Capitulo Único
Os seus passos ficavam cada vez mais ligeiros, de tempos em tempos olhava para trás para ver se ainda estava sendo seguida. Na rua não havia ninguém, o breu tomava conta de toda aquela pequena cidade de interior. Os postes eram muito distantes um do outro o que deixava alguns intervalos na escuridão. As residências ficavam em meio a um terreno cercado, longe da estrada e a sua casa ficava em um extremo isolado.
O medo já consumia o seu corpo que transpirava e fazia as suas pernas tremerem pelo esforço que não esperava fazer naquela volta para casa. Não conseguia correr porque usava uma sandália de salto que era da sua mãe, portanto maior que o seu pé. Além disso, a estrada de barro era irregular e não lhe proporcionava estabilidade no andar. Logo atrás um homem de olhos animalescos e intensões brutais, assobiava e cantarolava uma canção que soava ameaçadora.

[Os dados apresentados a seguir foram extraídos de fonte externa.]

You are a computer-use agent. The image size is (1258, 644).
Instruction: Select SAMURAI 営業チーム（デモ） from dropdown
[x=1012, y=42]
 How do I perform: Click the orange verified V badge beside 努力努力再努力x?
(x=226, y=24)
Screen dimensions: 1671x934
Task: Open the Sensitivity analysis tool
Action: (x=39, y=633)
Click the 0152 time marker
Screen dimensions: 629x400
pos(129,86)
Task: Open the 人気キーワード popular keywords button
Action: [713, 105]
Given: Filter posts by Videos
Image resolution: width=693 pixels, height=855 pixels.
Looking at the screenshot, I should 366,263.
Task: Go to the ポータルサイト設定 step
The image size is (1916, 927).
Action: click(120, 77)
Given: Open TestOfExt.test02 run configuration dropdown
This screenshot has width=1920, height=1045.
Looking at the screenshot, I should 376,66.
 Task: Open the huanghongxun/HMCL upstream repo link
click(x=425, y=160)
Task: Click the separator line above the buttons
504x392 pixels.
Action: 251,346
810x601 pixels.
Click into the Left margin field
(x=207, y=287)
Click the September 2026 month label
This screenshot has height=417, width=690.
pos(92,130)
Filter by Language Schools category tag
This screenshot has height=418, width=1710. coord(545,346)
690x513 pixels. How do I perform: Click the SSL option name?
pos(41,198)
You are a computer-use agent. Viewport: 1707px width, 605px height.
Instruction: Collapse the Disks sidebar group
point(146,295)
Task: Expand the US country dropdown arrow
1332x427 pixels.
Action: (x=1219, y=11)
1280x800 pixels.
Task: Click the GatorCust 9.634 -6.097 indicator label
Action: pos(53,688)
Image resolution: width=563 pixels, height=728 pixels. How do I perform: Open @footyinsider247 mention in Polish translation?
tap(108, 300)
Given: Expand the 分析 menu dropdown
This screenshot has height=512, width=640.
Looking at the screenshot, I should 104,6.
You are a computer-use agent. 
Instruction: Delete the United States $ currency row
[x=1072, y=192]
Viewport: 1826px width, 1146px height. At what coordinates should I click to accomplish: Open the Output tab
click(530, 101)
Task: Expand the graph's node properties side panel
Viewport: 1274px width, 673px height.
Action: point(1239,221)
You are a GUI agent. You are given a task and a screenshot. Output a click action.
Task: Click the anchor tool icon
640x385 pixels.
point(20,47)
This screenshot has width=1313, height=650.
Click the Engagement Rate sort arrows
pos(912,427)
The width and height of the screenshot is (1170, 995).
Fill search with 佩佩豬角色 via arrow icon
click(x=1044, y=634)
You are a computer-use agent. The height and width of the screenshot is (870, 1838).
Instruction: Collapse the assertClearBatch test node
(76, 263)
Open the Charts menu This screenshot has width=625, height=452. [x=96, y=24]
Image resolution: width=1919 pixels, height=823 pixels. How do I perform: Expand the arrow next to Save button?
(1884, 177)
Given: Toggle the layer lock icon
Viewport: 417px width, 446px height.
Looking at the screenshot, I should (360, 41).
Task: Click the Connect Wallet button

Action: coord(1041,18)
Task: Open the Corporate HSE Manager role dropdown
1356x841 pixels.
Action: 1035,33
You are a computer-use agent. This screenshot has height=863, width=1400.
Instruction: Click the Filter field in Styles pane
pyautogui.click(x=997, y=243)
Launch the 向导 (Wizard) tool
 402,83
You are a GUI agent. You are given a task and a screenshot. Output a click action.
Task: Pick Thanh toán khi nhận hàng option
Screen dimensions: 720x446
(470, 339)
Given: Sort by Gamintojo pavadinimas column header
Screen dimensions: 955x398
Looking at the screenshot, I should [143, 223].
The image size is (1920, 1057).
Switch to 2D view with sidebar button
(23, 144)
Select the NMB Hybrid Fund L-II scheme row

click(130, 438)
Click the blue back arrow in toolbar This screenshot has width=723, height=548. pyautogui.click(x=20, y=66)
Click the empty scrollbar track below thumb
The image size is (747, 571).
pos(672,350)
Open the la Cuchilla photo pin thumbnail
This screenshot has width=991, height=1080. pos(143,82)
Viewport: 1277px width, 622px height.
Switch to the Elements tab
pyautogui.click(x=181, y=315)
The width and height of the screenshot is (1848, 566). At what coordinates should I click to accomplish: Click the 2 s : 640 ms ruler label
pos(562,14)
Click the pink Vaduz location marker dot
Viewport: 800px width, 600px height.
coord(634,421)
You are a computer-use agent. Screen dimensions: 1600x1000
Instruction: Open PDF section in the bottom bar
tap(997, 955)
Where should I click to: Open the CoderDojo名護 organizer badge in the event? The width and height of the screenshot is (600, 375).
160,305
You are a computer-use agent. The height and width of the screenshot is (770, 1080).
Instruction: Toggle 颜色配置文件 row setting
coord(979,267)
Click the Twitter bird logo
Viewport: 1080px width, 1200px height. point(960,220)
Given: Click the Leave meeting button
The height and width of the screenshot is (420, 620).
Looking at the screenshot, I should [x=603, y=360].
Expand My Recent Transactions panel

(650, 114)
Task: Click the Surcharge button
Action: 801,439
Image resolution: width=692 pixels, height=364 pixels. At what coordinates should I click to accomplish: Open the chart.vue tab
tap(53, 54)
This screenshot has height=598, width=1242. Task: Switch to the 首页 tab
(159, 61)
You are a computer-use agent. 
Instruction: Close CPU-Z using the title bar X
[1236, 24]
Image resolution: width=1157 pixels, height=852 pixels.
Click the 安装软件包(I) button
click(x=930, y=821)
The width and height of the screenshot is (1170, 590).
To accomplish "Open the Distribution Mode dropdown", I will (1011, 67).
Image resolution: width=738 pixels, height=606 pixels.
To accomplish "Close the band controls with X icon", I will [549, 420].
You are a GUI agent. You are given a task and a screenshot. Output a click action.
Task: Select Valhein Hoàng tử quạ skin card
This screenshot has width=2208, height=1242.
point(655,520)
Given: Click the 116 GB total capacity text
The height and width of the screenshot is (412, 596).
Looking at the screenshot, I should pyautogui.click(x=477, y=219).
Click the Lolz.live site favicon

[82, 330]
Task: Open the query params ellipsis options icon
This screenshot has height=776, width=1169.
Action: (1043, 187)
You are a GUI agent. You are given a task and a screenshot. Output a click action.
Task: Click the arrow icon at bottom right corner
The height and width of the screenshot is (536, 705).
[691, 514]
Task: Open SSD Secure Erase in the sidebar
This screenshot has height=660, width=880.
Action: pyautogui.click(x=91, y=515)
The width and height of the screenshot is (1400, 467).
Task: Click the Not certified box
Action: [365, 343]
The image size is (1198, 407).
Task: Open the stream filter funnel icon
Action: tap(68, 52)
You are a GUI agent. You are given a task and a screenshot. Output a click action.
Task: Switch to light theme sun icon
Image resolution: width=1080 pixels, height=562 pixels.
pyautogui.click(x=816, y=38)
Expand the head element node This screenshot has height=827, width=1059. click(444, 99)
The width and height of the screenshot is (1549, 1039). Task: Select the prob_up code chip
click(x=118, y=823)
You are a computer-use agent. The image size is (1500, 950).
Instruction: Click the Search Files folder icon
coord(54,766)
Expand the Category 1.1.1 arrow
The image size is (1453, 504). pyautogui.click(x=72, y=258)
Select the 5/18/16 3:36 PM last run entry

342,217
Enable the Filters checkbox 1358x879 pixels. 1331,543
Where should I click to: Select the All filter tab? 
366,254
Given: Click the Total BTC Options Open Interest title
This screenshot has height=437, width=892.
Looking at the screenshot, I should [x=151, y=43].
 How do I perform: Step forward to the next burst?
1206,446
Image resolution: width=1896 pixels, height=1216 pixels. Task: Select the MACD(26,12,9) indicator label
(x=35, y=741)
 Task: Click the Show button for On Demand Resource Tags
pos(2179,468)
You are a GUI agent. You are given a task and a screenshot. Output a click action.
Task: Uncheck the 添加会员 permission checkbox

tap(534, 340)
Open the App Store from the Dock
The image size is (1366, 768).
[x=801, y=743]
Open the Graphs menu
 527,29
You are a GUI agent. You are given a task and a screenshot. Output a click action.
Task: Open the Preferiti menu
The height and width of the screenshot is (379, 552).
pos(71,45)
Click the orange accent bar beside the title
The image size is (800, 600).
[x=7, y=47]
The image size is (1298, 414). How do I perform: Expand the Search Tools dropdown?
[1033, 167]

A medida que ela apressava os passos ele o fazia também.
Ela sabia que havia duas opções, ou continuava naquele ritmo ou tentaria retirar as sandálias que a impediam de correr. Qualquer uma das escolhas que ela fizesse seria arriscada, pois o monstro já estava bem perto. Ela parou, rapidamente conseguiu tirar a primeira sandália enquanto olhava amedrontada para trás. Ele correu e pelo pavor que ela sentiu vendo-o se aproximar, tentou correr mesmo sem conseguir retirar o outro calçado. Pisou com o salto em um pequeno desnivelamento, caiu. Ele riu maldosamente ao vê-la tentando levantar com a perna machucada. Ele subiu nela e segurou os seus braços rudemente...
***
Há dois anos, em um final de tarde, como sempre gostava de fazer após voltar do seu banho de rio, Antônia brincava de dona da rua com a molecada. As crianças em gritos e risadas corriam de um lado para o outro, enquanto no meio da estrada ela fingia muito bem não conseguir alcançar ninguém.
- Antôniaaaaa! Já pra casa! – Gritava a sua mãe segurando o seu irmão mais novo nos braços e a sua irmã de 3 anos no chão. – Você não tem mais idade de tá no meio de uma ruma de mininu brincando feito uma criança.
O que deveria ser sagrado e belo se tornara um fardo e Antônia sentia raiva por ter menstruado, porque foi a partir desse momento que a sua vida mudou. E foram mudanças que em nada lhe agradavam.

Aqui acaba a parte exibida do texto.